Write the next part of the text about the loudspeaker damper, picking up after its last sentence.
>> begin DOCUMENT
The voice coil 9 is made of a wire such as aluminum and copper. When receiving a driving current of a sound signal, the voice coil 9 generates an electromagnetic force to vibrate the voice coil bobbin 8 vertically. The outer periphery excluding the lower end of the voice coil bobbin 8 is would with reinforcing paper 10, whereby the stiffness of the voice coil bobbin 8 is secured.
The damper 120 is directly fixed to the vicinity of a center of the voice coil bobbin 8, and a diaphragm 11 is attached to the vicinity of an upper end thereof. The diaphragm 11 is attached to the vicinity of an upper end of the frame 2 through an edge 13. Furthermore, the diaphragm 11 is provided with a cover 12 for preventing dust and the like from entering the annular magnetic circuit 6.
In the loudspeaker 226 having the above-mentioned structure, when a driving current in proportion to an intensity of a sound signal flows through the voice coil 9, the driving current and the magnetic flux in the gap 7 generate an electromagnetic force, vibrating the voice coil bobbin 8 vertically (i.e. in the Z-axis direction). This vibrates the diaphragm 11 to generate a sound. The damper 122 and the edge 13 elastically support the vibration (reciprocating motion) of the diaphragm 11.
FIG. 15 schematically shows a state of the damper 122 when a driving current is applied to the voice coil 9, and the voice coil bobbin 8 and the diaphragm 11 vibrate in the +Z direction from a state represented by a dotted line to a state represented by a solid line. The voice coil bobbin attachment portion 124 of the damper 122 is displaced integrally with the voice coil bobbin 8 as being fixed to the outer periphery of the voice coil bobbin 8. The attachment portion 121a positioned at one end of the spring member 120 and attached to the voice coil bobbin attachment portion 124 is displaced integrally with the voice coil bobbin 8. The attachment portion 121b positioned at the other end of the spring member 120 is not displaced as being fixed to the frame 2. The attachment portion 121a of the spring member 120 is displaced from a position A1 to a position A2 due to the vibration to support the vibration displacement of the diaphragm 11.
>> end DOCUMENT
>> begin DATA SECTION
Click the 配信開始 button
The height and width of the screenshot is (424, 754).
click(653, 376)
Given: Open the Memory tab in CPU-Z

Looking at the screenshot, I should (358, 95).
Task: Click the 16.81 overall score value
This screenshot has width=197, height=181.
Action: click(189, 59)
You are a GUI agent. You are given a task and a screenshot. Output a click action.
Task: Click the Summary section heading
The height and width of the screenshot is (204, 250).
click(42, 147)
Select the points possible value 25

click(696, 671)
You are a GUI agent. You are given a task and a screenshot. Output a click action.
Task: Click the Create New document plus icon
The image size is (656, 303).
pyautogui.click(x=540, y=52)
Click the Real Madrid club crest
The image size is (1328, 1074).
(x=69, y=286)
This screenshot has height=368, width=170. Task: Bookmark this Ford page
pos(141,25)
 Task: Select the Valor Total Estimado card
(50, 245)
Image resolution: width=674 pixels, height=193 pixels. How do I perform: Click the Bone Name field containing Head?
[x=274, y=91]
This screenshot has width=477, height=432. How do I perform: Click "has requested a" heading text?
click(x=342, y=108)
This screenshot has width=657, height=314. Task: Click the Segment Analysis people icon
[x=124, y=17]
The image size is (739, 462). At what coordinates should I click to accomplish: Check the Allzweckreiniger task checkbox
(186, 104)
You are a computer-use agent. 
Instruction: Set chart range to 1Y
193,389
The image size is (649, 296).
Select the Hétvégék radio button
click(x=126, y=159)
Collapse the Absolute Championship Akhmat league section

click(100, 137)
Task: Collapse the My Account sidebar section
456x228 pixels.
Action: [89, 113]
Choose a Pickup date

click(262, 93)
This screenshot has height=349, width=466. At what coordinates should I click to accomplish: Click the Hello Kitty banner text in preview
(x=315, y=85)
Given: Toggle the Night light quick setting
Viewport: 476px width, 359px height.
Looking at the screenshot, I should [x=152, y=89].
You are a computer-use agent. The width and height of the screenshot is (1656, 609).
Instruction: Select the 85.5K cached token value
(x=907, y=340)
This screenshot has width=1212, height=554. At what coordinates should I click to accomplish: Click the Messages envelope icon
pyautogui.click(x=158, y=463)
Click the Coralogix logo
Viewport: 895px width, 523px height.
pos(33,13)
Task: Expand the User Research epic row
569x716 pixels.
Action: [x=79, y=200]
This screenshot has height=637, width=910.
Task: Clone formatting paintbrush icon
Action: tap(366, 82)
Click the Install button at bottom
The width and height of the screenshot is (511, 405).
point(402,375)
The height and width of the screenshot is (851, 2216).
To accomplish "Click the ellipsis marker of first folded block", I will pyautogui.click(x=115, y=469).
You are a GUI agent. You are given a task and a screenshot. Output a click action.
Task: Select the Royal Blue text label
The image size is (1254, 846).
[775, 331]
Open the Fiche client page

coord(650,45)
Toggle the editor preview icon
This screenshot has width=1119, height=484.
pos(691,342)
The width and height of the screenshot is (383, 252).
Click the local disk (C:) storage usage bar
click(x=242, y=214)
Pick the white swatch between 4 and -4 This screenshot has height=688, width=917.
>> end DATA SECTION
▸ RESULT
Herein, when seen in the Z-axis direction, the spring members 120 are disposed straight at four corners of the voice coil bobbin attachment portion 124 so as to be elastically independent from each other. Therefore, the vibration of the voice coil bobbin 8 does not involve circumferential stretch/shrinkage of a material as in the conventional corrugation damper. This allows force-displacement characteristics having outstanding linearity to be obtained, making it possible to increase the maximum amplitude of the voice coil bobbin 8.
FIG. 16 is a graph showing force-displacement characteristics of the damper 122 in the present embodiment, i.e., one measurement example of the relationship between an electromagnetic force generated by the voice coil and the displacement amount on he innermost peripheral portion of the damper 122. As shown in this graph, the linearity of the displacement is secured in a range up to an external force of about 5 N, and the amplitude is secured in a range up to about 5 mm. Thus, both the linearity and the maximum amplitude are better than those in the conventional corrugation damper.
In the above description, the voice coil bobbin attachment plate 124 is in the shape of a square. However, the voice coil bobbin attachment plate 124 may be in the shape of a polygon (triangle or more) or a circle as long as the sufficiently large hole 123 is secured.
Embodiment 10
A loudspeaker in Embodiment 10 of the present invention will be described by illustrating the structure of a damper included in the loudspeaker.
In the present embodiment, a spring member forming a part of the damper used in the loudspeaker is obtained by forming a wire of polymer resin (i.e., a polymer wire) or a piano wire in a semi-circular shape, in place of using a wire made of cloth or a thick yarn impregnated with thermosetting resin. The other structures of the damper and the loudspeaker are similar to those in Embodiment 9. The description thereof will be omitted here.
If the spring member 120 is made of a piano wire or a polymer wire, the spring member 120 is not affected by humidity and its stiffness is not likely to vary even under high temperature and high humidity conditions, whereby bass production characteristics of the loudspeaker can be stably maintained.
Embodiment 11
A loudspeaker in Embodiment 11 of the present invention will be described by illustrating the structure of a damper included in the loudspeaker with reference to FIG. 17.
FIG. 17 is a perspective view showing the structures of a damper 130 used in a loudspeaker in Embodiment 11 of the present invention. The outer shape of the damper 130 (in particular, the shape of a spring member 120) is substantially the same as that of the damper 120 in Embodiment 9 shown in FIG. 13. The damper 130 is different from the damper 120 in that connecting members 131a and 131b connecting adjacent spring members 120 are further provided. The components identical with those in FIG. 13 are denoted by the reference numerals identical with those therein, and the description thereof will be omitted here.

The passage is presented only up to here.